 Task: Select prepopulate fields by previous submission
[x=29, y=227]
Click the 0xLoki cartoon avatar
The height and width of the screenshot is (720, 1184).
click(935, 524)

§ **DESCRIPTION OF THE TASK**:
Format the listing above as a JSON list of strings, one string per line, leaving out any blank lines.

§ **EXERCISE RESULT**:
[
  " Task: Select prepopulate fields by previous submission",
  "[x=29, y=227]",
  "Click the 0xLoki cartoon avatar",
  "The height and width of the screenshot is (720, 1184).",
  "click(935, 524)"
]